# Can anyone tell me how old any of these bottles r



## Velma payne (Mar 8, 2021)

Ssys sharp & dohme philadelphia

premier

it has measurements on the end sides


----------



## treeguyfred (Mar 9, 2021)

First one is a medical chemist bottle From Baltimore Maryland, they are common in amber less so in cobalt and safire blues. 1880's
here's a link to a site that gives some history about the pharmaceutical company- https://baybottles.com/2016/11/06/sharp-dohme-baltimore

second bottle is a food bottle, I may be wrong, but I believe Premiers are all ABM early to mid 20th century

third bottle is called a script or prescription bottle. Some call them pharmacy bottles. They come hand blown and ABM, yours appears ABM
the graduations you spoke of are intended to assist in dosing, they mark off ounces or centiliters.

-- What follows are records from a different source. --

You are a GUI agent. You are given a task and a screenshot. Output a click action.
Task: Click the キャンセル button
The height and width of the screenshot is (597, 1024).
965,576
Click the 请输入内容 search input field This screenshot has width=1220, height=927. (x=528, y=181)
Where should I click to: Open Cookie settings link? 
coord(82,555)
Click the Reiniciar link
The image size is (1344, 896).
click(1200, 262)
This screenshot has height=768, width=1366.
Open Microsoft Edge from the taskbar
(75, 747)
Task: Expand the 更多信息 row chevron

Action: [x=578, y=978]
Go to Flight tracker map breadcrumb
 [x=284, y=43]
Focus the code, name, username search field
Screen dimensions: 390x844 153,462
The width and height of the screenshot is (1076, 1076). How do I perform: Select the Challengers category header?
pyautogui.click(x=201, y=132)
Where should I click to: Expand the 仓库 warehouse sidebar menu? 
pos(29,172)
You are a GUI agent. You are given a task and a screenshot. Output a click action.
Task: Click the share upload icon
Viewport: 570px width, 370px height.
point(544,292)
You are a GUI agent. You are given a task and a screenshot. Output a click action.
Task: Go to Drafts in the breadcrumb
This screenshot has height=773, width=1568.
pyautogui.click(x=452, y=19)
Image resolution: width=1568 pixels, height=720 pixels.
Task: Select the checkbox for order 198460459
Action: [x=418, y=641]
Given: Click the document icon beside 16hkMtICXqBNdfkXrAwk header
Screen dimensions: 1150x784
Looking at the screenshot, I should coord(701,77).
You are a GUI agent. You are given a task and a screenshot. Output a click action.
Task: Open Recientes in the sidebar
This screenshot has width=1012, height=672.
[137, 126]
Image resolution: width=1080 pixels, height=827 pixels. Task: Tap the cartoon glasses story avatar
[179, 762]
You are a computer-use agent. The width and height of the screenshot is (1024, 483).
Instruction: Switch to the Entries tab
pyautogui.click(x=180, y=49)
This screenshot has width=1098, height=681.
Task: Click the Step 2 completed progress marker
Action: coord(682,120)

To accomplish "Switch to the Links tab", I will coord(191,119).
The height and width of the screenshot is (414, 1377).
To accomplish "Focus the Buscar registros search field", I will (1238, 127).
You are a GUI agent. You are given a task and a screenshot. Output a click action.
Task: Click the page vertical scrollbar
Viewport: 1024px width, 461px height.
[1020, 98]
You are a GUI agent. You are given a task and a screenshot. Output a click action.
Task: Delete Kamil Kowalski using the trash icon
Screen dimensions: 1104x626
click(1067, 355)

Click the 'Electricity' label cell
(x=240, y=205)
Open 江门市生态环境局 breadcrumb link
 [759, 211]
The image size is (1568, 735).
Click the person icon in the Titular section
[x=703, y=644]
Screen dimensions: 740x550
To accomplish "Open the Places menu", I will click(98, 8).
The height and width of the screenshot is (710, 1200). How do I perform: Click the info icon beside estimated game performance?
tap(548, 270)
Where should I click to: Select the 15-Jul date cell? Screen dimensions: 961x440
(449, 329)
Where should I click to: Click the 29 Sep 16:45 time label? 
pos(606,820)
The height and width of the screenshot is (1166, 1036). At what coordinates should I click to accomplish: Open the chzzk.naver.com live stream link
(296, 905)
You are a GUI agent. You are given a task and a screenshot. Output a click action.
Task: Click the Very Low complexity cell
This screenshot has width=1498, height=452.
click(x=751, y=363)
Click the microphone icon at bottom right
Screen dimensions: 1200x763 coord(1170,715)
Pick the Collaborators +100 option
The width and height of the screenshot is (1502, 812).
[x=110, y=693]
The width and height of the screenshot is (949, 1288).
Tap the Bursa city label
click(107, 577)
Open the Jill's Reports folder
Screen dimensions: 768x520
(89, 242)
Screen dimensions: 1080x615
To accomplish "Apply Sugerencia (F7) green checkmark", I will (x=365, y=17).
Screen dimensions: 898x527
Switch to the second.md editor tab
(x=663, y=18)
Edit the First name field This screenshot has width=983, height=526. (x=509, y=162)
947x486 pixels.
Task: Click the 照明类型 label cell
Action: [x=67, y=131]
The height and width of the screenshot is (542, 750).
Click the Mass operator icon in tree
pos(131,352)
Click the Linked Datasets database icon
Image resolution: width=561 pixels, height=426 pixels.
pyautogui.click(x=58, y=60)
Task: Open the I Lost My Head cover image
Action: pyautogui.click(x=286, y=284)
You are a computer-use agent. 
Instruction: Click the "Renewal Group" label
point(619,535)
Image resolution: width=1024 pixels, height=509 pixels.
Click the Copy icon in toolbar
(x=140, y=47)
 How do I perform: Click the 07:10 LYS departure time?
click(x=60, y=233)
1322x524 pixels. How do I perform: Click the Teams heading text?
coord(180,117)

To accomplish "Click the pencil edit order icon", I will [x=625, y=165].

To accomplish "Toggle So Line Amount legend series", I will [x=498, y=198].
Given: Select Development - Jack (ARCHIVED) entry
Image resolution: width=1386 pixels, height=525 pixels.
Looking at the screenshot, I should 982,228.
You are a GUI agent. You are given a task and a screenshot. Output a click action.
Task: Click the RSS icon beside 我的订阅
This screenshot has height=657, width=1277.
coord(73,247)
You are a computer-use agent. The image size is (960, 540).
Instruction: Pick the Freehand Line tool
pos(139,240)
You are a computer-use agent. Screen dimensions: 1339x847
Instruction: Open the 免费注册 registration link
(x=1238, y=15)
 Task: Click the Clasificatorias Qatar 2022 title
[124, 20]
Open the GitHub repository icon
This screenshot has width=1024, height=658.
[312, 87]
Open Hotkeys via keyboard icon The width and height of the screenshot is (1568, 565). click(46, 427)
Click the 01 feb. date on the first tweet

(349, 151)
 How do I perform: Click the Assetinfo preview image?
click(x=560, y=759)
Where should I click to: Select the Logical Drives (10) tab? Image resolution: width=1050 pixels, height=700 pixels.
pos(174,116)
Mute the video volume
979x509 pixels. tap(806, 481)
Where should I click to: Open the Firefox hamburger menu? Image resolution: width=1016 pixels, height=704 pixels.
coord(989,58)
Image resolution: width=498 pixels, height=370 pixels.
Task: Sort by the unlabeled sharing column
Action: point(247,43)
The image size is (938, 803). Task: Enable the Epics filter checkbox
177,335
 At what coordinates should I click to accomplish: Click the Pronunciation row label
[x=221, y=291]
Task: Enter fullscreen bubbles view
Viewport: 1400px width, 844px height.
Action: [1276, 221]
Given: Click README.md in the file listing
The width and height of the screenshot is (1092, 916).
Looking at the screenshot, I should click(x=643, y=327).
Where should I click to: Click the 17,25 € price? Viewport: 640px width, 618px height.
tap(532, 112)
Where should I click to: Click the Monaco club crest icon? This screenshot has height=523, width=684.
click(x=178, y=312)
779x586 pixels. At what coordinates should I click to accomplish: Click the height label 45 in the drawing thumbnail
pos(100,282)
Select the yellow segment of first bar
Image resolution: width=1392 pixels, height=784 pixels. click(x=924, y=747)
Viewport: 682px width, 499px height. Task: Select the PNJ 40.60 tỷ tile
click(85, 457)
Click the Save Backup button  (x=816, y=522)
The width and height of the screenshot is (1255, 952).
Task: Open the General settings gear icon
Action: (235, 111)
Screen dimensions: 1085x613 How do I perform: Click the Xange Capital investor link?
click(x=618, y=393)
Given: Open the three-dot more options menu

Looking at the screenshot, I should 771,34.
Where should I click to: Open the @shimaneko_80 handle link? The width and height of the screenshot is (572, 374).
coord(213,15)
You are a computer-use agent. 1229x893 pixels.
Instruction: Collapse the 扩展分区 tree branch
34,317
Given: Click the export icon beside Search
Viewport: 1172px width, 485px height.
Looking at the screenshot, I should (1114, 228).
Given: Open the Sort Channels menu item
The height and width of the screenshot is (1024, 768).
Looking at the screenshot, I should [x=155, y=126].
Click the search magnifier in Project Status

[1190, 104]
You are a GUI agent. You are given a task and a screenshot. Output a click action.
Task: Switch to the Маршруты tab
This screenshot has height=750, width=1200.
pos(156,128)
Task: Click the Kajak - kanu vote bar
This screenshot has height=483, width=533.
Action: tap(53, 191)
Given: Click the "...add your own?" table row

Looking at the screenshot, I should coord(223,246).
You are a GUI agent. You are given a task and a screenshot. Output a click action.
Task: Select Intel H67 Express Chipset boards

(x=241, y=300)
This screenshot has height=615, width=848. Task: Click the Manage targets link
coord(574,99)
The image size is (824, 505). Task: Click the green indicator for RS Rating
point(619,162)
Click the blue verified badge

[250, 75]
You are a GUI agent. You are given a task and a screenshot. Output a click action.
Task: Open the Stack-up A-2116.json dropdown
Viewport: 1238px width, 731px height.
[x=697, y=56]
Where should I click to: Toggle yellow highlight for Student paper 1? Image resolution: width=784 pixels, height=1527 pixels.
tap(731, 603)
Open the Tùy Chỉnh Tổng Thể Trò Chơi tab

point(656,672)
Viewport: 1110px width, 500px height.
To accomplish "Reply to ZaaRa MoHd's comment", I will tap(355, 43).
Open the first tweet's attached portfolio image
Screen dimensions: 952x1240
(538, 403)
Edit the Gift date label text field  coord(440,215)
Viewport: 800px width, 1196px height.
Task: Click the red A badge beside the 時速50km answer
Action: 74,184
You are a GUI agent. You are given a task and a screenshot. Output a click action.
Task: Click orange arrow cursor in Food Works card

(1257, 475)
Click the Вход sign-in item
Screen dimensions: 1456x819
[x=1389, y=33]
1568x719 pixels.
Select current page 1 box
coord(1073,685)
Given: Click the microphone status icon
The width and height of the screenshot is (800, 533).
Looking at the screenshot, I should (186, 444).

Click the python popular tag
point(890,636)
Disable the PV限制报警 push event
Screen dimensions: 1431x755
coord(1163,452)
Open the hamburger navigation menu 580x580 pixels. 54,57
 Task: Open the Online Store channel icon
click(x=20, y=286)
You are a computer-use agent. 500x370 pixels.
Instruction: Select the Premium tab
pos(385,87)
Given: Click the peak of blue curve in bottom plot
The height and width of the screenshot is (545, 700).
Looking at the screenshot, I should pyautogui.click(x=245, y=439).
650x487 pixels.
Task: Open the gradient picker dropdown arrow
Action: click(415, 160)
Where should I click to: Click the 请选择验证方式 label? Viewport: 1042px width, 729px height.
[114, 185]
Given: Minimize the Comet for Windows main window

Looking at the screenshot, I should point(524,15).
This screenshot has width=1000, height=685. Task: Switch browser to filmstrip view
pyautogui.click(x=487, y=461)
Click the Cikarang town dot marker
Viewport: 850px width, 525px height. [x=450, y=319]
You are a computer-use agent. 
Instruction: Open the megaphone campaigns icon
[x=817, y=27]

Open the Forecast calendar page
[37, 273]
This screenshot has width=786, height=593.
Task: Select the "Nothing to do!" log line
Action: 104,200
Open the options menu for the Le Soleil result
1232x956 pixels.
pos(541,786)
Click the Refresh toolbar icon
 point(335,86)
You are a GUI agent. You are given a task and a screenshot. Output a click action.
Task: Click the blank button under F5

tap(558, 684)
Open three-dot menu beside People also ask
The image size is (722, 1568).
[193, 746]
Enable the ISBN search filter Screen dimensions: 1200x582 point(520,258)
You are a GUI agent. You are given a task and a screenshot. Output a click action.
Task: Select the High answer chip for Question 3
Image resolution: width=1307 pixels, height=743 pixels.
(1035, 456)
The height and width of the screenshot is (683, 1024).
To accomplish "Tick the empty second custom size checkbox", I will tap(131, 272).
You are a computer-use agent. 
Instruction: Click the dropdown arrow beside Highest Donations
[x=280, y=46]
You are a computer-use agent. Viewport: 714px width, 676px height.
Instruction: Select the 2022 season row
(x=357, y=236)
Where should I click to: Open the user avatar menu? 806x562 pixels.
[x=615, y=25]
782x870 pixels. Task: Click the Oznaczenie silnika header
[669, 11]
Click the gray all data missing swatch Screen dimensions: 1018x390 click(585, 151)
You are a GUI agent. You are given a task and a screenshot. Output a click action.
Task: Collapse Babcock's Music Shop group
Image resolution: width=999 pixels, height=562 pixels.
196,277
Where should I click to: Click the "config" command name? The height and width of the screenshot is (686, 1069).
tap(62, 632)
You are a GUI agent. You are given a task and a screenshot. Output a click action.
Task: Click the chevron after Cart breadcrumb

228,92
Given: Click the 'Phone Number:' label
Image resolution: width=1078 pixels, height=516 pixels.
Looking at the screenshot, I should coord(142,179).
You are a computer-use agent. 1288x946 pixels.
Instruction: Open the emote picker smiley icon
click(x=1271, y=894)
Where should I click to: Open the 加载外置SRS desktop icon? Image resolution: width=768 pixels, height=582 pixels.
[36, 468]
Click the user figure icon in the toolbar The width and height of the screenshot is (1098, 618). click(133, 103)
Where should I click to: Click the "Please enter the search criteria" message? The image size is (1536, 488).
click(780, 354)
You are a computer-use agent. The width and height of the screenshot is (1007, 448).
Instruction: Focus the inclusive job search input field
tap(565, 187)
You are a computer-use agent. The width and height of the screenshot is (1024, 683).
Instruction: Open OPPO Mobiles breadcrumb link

...and now I wish to ask.... WTF is on them?   It kinda reminds me of sprayed cement...
~Fred


----------



## ROBBYBOBBY64 (Mar 9, 2021)

What is that stuff? High traffic concrete paint?  Can you get it off? I agree with Fred, a textured paint of some kind. Paint stripper should take it off if it bothers you. Cool stuff still none the less!
ROBBYBOBBY64.


----------



## embe (Mar 9, 2021)

Lol, ok, so I'm not the only one wondering..  The embossing even shows thru on the second one.  One of my kids likes those deep-fried corn dogs, which is the first thing that crossed my mind.  

Nice old bottles


----------



## Velma payne (Mar 29, 2021)

treeguyfred said:


> First one is a medical chemist bottle From Baltimore Maryland, they are common in amber less so in cobalt and safire blues. 1880's
> here's a link to a site that gives some history about the pharmaceutical company- https://baybottles.com/2016/11/06/sharp-dohme-baltimore
> 
> second bottle is a food bottle, I may be wrong, but I believe Premiers are all ABM early to mid 20th century
> ...


I found them down by the river they washed up out of a dump near by I think


----------



## Velma payne (Mar 30, 2021)

Velma payne said:


> I found them down by the river they washed up out of a dump near by I think
> [/QUOi think it's from being in the water for so long but I'm not positive


----------



## ROBBYBOBBY64 (Mar 30, 2021)

Velma payne said:


> I found them down by the river they washed up out of a dump near by I think


They look early 1900's. Thats 100 years at least! They could be from fill used to raise the level of the road. My area is like that also look just past a sharp bend in the river or after a washout. Usually a hurricane is enough to washout a load of goodies.
ROBBYBOBBY64.


----------